Edition #82 dabbles with revived post-punk sound, heavy industrial beats, and feminist rap.

For once, more effort was needed to compile today's curation as remarkably few press releases hit my inbox.

While this initially made me feel somewhat anxious, it's always an opportunity to uncover new things, as simply relying on promo agencies who already pre-select what they send to Weekly5 already creates a bias.

After a successful hunt, I can comfortably present you with a handpicked selection that features melancholic post-punk and shoegaze tunes by Boston innovators True Faith and German newcomers Hyperlilly alongside aggressive songs by HEALTH and ETOCLIT as well as a Marzalla's heavenly hymn.

True Faith – In Vain

Hailing from Boston since their debut EP in 2021, True Faith's sound is at its very core classic post-punk and coldwave. However, their single In Vain is a picture book example of their innovative spirit, with the melancholic piano melody accompanying the driven foundation and juxtaposing Travis Benson’s brash vocals. And when the saxophone starts dancing, In Vain becomes ungodly great.

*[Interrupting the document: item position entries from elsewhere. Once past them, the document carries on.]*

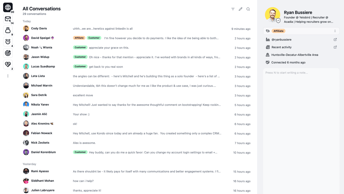Change the Affiliate tag using its selector
Screen dimensions: 344x194
click(x=335, y=31)
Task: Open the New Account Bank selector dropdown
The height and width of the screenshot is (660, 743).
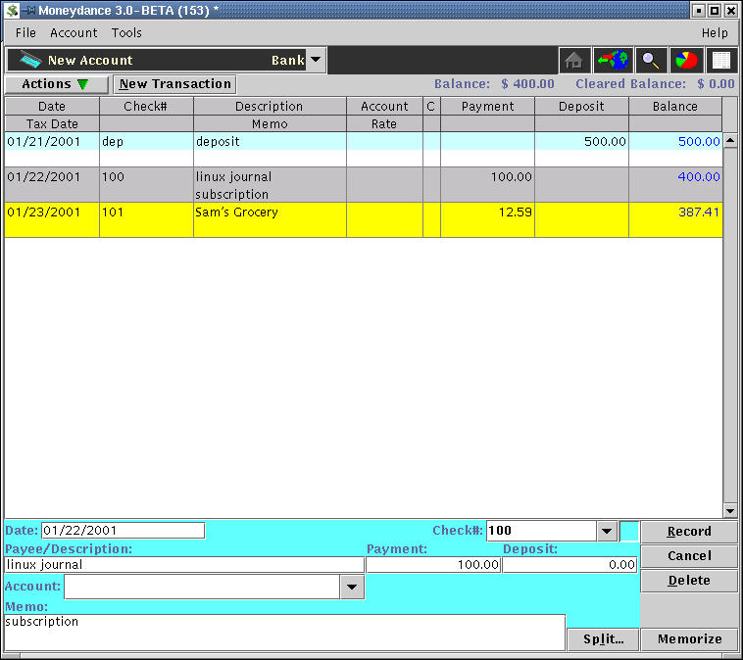Action: (315, 60)
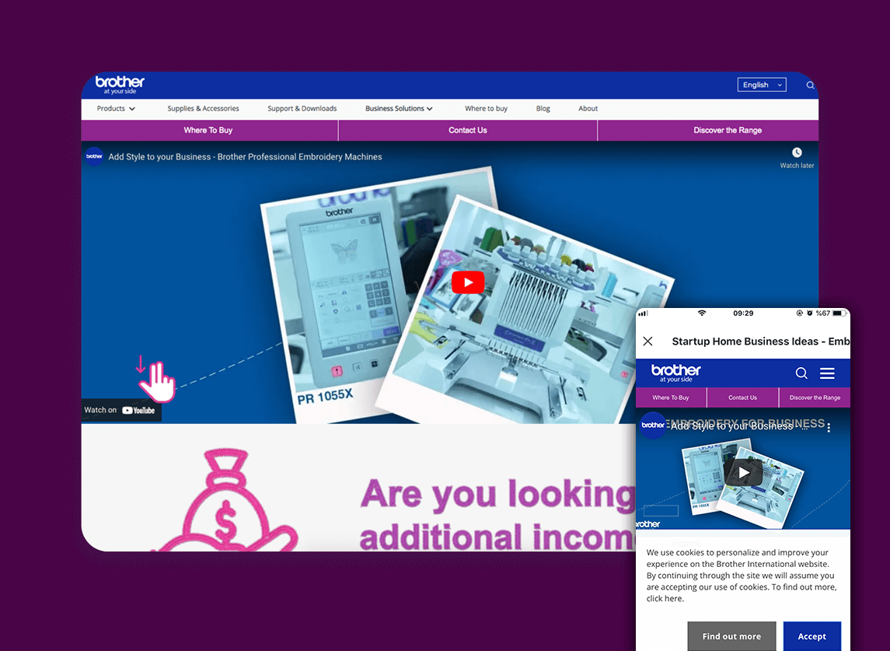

In Vain, by The True Faith
1 track album

Hyperlilly – Yuma

Düsseldorf's Hyperlilly present their debut single with Yuma, a song about lovers drifting apart. Drawing from indie-pop and shoegaze, the track's impenetrable wall of sounds weighs a thousand tons and reaches sky-high. Moritz Mewes' whispering voice barely stands a chance against this towering wave of vastness. Yuma perfectly translates this feeling of being emotionally overwhelmed into sound.

yuma, by hyperlilly
track by hyperlilly


Unlike their previous Weekly5 entry, THESE DAYS, HEALTH's latest release, indeed features the LA trio's signature. HATEFUL awaits with relentless, industrial hammering, reminiscent of Electronic Body Music, carving out the distinct contrast between the violent and aggressive instruments and Jake Duzsik's innocent, almost vulnerable-sounding voice. HATEFUL is angry and unforgiving.

track by HEALTH

ETOCLIT – micdrop

Hip-hop as a valve to deal with the world's fucked-up state: Female crew ETOCLIT's second single micdrop pushes monumental beats, switches between Bernese dialect and Spanish, and drops razor-sharp lines against mansplaining. The livid, angry vibe of micdrop is addictive, the sound pure and no bullshit, ETOCLIT's flow compelling in its seamless alternation between staccato and gushing delivery.

Marzella – T'ecrire

With T'ecrire, the Swiss duo, consisting of Marzia and Ella, resurrects the grand French hymns. Demonstrating an undeniable and simultaneously irresistible vintage vibe, the song features spoken-word verses underpinned by a sacral composition coined by the spikes of choral samples. No doubt, T'ecrire is pop on epochal steroids, mysterious, preaching, and angelic—and ultimately devilishly good.